- 設問 -
A – 本文抜粋によれば、より大きなサイズの窒化珪素セラミック素地球の直径は、プレスされた窒化珪素セラミック微小球の素地の直径の何倍か。
B – 本文抜粋のうち、「図3】比較例1で製造された窒化珪素微小球の走査型電子顕微鏡写真である。」から始まり「微小球の製造方法を提供する。」に至るまでの部分を一字も変えずに書き写せ。

図2】比較例1で製造された窒化珪素微小球の写真である。
図3】比較例1で製造された窒化珪素微小球の走査型電子顕微鏡写真である。
【発明を実施するための形態】
【0023】
本発明は、高精度窒化珪素セラミック微小球の製造方法であって、
窒化珪素粉末、焼結助剤及び分散液をボールミル混合して、混合材料液を得るステップと、
前記混合材料液を噴霧造粒して、造粒粉末を得るステップと、
前記造粒粉末をプレス成形して、プレスされた窒化珪素セラミック微小球の素地を得るステップと、
前記プレスされた窒化珪素セラミック微小球の素地及びより大きなサイズの窒化珪素セラミック素地球を坩堝に装入して、雰囲気加圧焼結及び熱間等方圧加圧焼結を順次行い、窒化珪素ブランク球を得るステップと、
前記窒化珪素ブランク球を研削加工して、高精度窒化珪素セラミック微小球を得るステップとを含み、
前記より大きなサイズの窒化珪素セラミック素地球の直径は、プレスされた窒化珪素セラミック微小球の素地の直径の5~50倍であり、前記坩堝は多層側壁坩堝であり、前記多層側壁は、外から内へ順に黒鉛外壁、中間壁及び内壁を含み、前記中間壁及び内壁の延在方向は、坩堝の外壁の延在方向と一致し、前記中間壁及び内壁の材質は窒化珪素であり、隣接する層の側壁の間の隙間は、より大きなサイズの窒化珪素セラミック素地球の直径より大きい、高精度窒化珪素セラミック微小球の製造方法を提供する。
【0024】
本発明において、特に説明しない限り、使用される原料はいずれも本分野で周知の市販品である。
【0025】
本発明は、窒化珪素粉末、焼結助剤及び分散液をボールミル混合して、混合材料液を得る。
【0026】
本発明において、前記焼結助剤の質量は、窒化珪素粉末と焼結助剤の合計質量の3~5%であることが好ましく、前記焼結助剤は、酸化アルミニウム、酸化ランタン、酸化ネオジム、酸化イッテルビウム、酸化エルビウム及び酸化サマリウムの群から選ばれる一種又は複数種を含むことが好ましく、酸化アルミニウム3%+酸化ランタン2%、酸化アルミニウム2%+酸化ルテチウム1%、又は酸化アルミニウム2%+酸化エルビウム2%を含むことがより好ましい。本段落中の百分率は、窒化珪素粉末と焼結助剤の合計質量に対するものである。
【0027】
本発明において、前記分散液は、無水エタノールであることが好ましく、前記分散液の質量と、窒化珪素粉末と焼結助剤の合計質量との比は、(3~4):1であることが好ましい。

- 表示項目 -
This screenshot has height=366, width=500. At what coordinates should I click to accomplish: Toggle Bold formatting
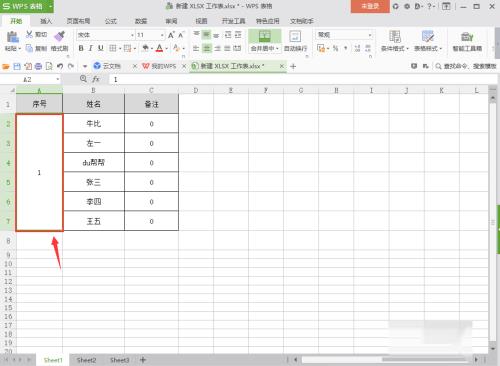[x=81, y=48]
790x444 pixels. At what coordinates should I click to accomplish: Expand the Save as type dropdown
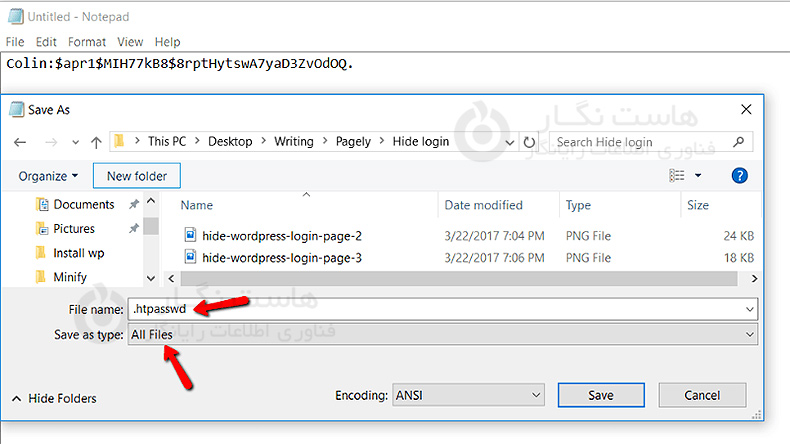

==

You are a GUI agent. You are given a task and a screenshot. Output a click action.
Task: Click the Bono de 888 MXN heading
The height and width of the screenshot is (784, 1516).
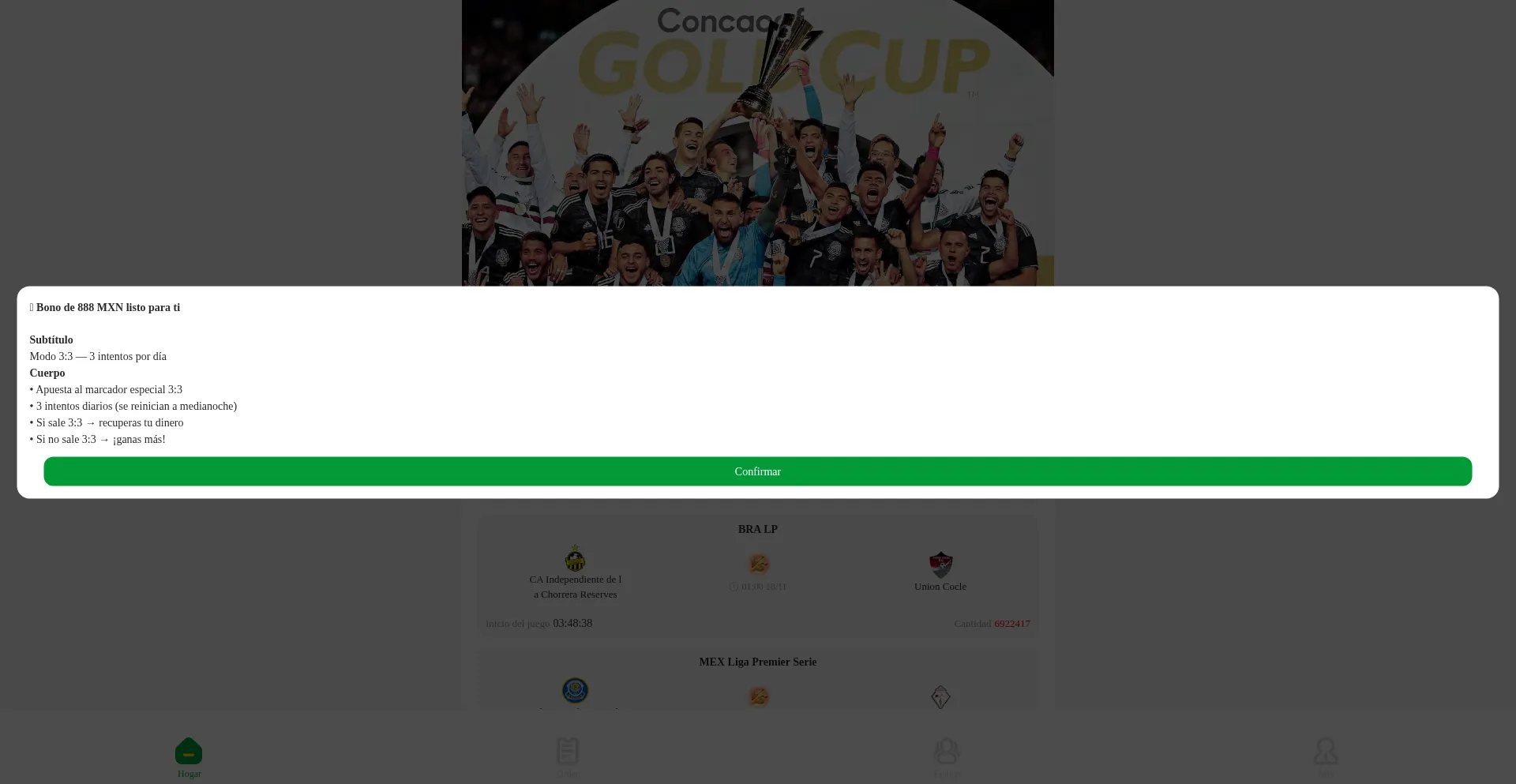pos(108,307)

- 詳細解答 -
A – 5~50倍である。

B –
図3】比較例1で製造された窒化珪素微小球の走査型電子顕微鏡写真である。
【発明を実施するための形態】
【0023】
本発明は、高精度窒化珪素セラミック微小球の製造方法であって、
窒化珪素粉末、焼結助剤及び分散液をボールミル混合して、混合材料液を得るステップと、
前記混合材料液を噴霧造粒して、造粒粉末を得るステップと、
前記造粒粉末をプレス成形して、プレスされた窒化珪素セラミック微小球の素地を得るステップと、
前記プレスされた窒化珪素セラミック微小球の素地及びより大きなサイズの窒化珪素セラミック素地球を坩堝に装入して、雰囲気加圧焼結及び熱間等方圧加圧焼結を順次行い、窒化珪素ブランク球を得るステップと、
前記窒化珪素ブランク球を研削加工して、高精度窒化珪素セラミック微小球を得るステップとを含み、
前記より大きなサイズの窒化珪素セラミック素地球の直径は、プレスされた窒化珪素セラミック微小球の素地の直径の5~50倍であり、前記坩堝は多層側壁坩堝であり、前記多層側壁は、外から内へ順に黒鉛外壁、中間壁及び内壁を含み、前記中間壁及び内壁の延在方向は、坩堝の外壁の延在方向と一致し、前記中間壁及び内壁の材質は窒化珪素であり、隣接する層の側壁の間の隙間は、より大きなサイズの窒化珪素セラミック素地球の直径より大きい、高精度窒化珪素セラミック微小球の製造方法を提供する。